What the task asks: Render every line of the entries below as a numbered list, leaving out any blank lines.

[Entries from a collection]
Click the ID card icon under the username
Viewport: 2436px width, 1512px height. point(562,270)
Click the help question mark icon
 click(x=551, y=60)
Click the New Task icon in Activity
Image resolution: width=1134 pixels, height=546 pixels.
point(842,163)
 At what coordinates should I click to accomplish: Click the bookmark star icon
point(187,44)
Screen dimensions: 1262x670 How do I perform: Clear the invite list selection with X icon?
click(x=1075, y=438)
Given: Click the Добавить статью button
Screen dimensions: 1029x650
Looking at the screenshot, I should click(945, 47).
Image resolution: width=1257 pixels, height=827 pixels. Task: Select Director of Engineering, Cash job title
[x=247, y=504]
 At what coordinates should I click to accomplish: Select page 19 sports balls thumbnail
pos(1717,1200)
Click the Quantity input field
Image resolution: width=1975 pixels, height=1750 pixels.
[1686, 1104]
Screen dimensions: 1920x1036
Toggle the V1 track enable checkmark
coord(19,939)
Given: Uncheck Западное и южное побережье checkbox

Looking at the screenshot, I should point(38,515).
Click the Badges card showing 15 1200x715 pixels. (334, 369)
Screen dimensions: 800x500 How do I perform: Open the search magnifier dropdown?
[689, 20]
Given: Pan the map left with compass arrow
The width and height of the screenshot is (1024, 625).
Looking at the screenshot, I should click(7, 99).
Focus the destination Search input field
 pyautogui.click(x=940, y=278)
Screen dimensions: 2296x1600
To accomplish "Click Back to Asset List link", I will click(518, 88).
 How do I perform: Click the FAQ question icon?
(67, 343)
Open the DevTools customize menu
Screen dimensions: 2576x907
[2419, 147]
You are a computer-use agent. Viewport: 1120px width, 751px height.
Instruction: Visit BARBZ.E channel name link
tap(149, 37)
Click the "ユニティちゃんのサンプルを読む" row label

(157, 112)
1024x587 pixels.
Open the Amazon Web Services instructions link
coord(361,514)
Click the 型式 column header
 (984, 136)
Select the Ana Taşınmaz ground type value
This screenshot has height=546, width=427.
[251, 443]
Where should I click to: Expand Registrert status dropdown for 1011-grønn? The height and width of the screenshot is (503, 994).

Complete response:
1. Click the ID card icon under the username
2. Viewport: 2436px width, 1512px height. point(562,270)
3. Click the help question mark icon
4.  click(x=551, y=60)
5. Click the New Task icon in Activity
6. Image resolution: width=1134 pixels, height=546 pixels.
7. point(842,163)
8.  At what coordinates should I click to accomplish: Click the bookmark star icon
9. point(187,44)
10. Screen dimensions: 1262x670 How do I perform: Clear the invite list selection with X icon?
11. click(x=1075, y=438)
12. Given: Click the Добавить статью button
13. Screen dimensions: 1029x650
14. Looking at the screenshot, I should click(945, 47).
15. Image resolution: width=1257 pixels, height=827 pixels. Task: Select Director of Engineering, Cash job title
16. [x=247, y=504]
17.  At what coordinates should I click to accomplish: Select page 19 sports balls thumbnail
18. pos(1717,1200)
19. Click the Quantity input field
20. Image resolution: width=1975 pixels, height=1750 pixels.
21. [1686, 1104]
22. Screen dimensions: 1920x1036
23. Toggle the V1 track enable checkmark
24. coord(19,939)
25. Given: Uncheck Западное и южное побережье checkbox
26. Looking at the screenshot, I should point(38,515).
27. Click the Badges card showing 15 1200x715 pixels. (334, 369)
28. Screen dimensions: 800x500 How do I perform: Open the search magnifier dropdown?
29. [689, 20]
30. Given: Pan the map left with compass arrow
31. The width and height of the screenshot is (1024, 625).
32. Looking at the screenshot, I should click(7, 99).
33. Focus the destination Search input field
34.  pyautogui.click(x=940, y=278)
35. Screen dimensions: 2296x1600
36. To accomplish "Click Back to Asset List link", I will click(518, 88).
37.  How do I perform: Click the FAQ question icon?
38. (67, 343)
39. Open the DevTools customize menu
40. Screen dimensions: 2576x907
41. [2419, 147]
42. You are a computer-use agent. Viewport: 1120px width, 751px height.
43. Instruction: Visit BARBZ.E channel name link
44. tap(149, 37)
45. Click the "ユニティちゃんのサンプルを読む" row label
46. (157, 112)
47. 1024x587 pixels.
48. Open the Amazon Web Services instructions link
49. coord(361,514)
50. Click the 型式 column header
51.  (984, 136)
52. Select the Ana Taşınmaz ground type value
53. This screenshot has height=546, width=427.
54. [251, 443]
55. Where should I click to: Expand Registrert status dropdown for 1011-grønn? The height and width of the screenshot is (503, 994).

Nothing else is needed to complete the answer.